Воздух безостановочно сотрясался от ударов метронома, стук его лез в уши, завладевал всем телом, и, повинуясь его ритму, сердце колотилось как бешеное. Я ничего не смыслю в том, что они называют смертью. В пансионе устраивают опросы: надо рассказать, как мы проведем последние пять минут своей жизни. Каролина содрала ответ у святого Людовика Гонзаго; она написала: «Я буду все так же спокойно играть». Она оказалась первой.
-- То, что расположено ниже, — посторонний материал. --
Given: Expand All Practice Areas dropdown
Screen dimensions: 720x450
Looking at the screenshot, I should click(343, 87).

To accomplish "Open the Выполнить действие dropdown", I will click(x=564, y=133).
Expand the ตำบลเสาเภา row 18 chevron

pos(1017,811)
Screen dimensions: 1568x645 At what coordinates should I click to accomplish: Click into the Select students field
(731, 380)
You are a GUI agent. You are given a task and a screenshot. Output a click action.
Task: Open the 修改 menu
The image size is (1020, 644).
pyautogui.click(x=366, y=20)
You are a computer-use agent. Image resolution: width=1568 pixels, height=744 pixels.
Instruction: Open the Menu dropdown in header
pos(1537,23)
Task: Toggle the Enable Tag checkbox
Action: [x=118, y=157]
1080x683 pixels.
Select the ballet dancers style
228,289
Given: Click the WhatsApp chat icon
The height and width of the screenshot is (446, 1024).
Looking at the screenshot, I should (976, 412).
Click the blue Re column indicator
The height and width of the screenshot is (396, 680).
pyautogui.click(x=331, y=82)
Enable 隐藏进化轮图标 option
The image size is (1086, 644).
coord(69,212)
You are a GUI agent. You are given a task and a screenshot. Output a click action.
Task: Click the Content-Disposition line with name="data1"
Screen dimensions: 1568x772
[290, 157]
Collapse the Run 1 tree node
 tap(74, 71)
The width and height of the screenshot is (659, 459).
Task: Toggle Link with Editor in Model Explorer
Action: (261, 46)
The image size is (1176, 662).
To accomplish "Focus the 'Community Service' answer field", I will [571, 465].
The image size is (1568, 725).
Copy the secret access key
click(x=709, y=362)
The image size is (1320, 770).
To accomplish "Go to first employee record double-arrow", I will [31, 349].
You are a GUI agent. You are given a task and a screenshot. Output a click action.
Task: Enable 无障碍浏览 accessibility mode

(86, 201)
А я им выложила: «Если бы я знала это точно, я выбросилась бы из окна, чтобы не ждать». Я заработала единицу, и, кроме того, маме сообщили о моем плохом поведении.
Каждый день в четыре часа надо было есть тартинки с джемом, от них на зубах скрипел песок, смотреть, как папа с мамой пьют ненавистный чай вместе с Аленом под укрепленным на лужайке тентом, наблюдать, как Валери изучает свои гороскоп, спрятав его между страницами какой-то философской книги, нагонявшей на нее тоску.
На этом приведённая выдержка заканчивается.